Ahí llegaban. Jansson los vio emerger, uno por uno o en grupos pequeños. Algunos hasta aparecían dentro de los lagos, pues habían cruzado desde sus barcos o tablas de surf. Varios botes de remos surcaban las aguas azules y claras en dirección a las pequeñas figuras gesticulantes.

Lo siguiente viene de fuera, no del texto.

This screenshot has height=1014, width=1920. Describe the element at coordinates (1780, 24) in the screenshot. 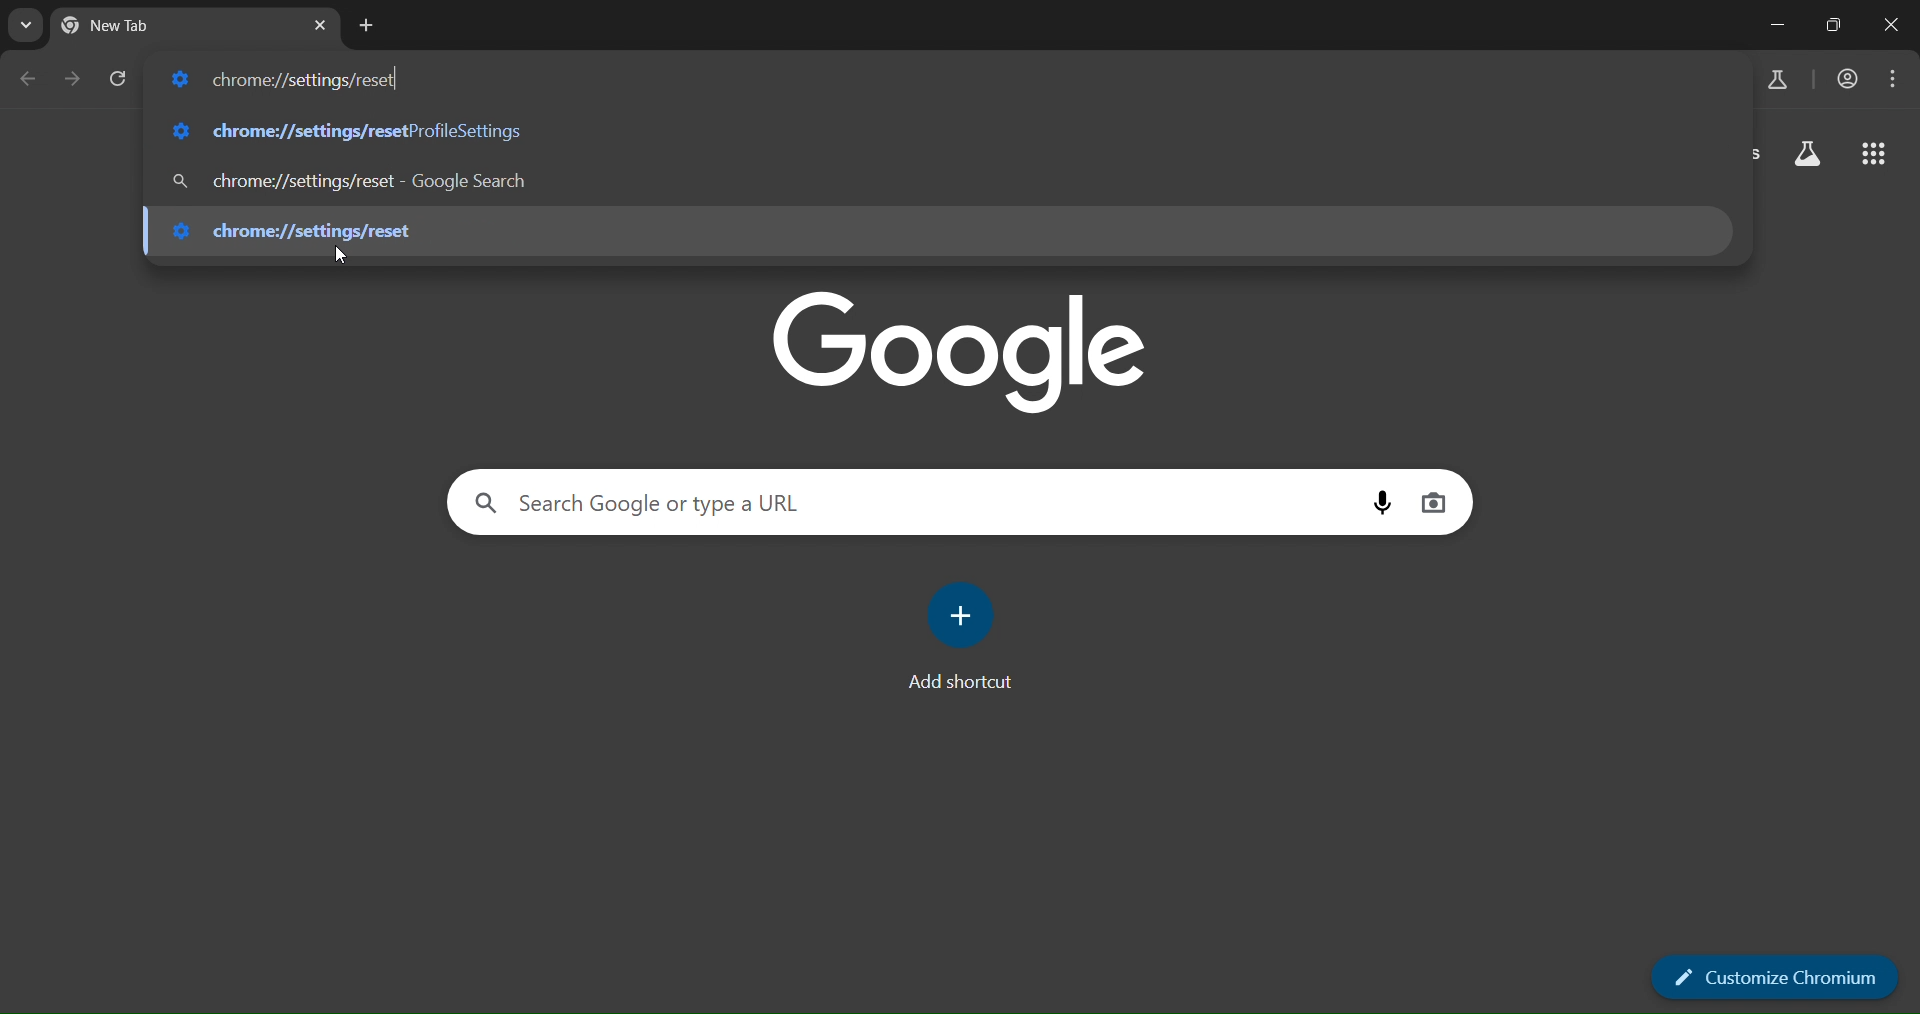

I see `Minimize` at that location.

En tierra firme, a medida que llegaban los cruzadores, Jansson vio que surgía una especie de mapa de la ciudad del Datum sobre la verde alfombra de Oeste 1. Estaban los estudiantes de la universidad, un borrón multicolor que señalaba la posición de su campus y que se extendía hacia el sur desde la orilla del lago Mendota. Estaban los hospitales: el de St. Mary, el Meriter y los diversos centros sanitarios de la Universidad de Wisconsin, pequeños grupúsculos rectangulares de médicos, enfermeras y pacientes. Estaban los colegios, donde los profesores y sus alumnos indicaban la probable ubicación de sus aulas. A la orilla del Monona apareció el contenido del centro de convenciones: hombres de negocio en bandada, como pingüinos. La zona que rodeaba la propia plaza del Capitolio empezó a llenarse, marcando el rombo de su trazado, con los vendedores y clientes de las calles State y King alineados en las aceras que iban de este a oeste, y los oficinistas y residentes de los dos lados de la avenida Washington. Era un auténtico mapa de Madison, descubrió, un mapa hecho de personas, desprovisto de edificios. Buscó con la mirada Allied Drive, donde un grupo de monjas cruzó entre realidades desde el Centro, junto con los niños vulnerables que tenían a su cargo.

Y en el último segundo vio, en una imagen tomada a ras de suelo, que donde se alzaban los rascacielos del centro de la ciudad empezó a aparecer gente en mitad del aire. Muchos llevaban traje. Habían cruzado directamente desde las plantas superiores porque no quedaba tiempo para llegar al ascensor o las escaleras o hacer cualquier otra cosa. Cobraron forma unos fantasmas tridimensionales de los edificios condenados, fantasmas hechos de personas que parecieron flotar en el aire, durante un instante, antes de precipitarse al suelo.

En algún lugar cercano a Jansson, un contador Geiger empezó a chasquear.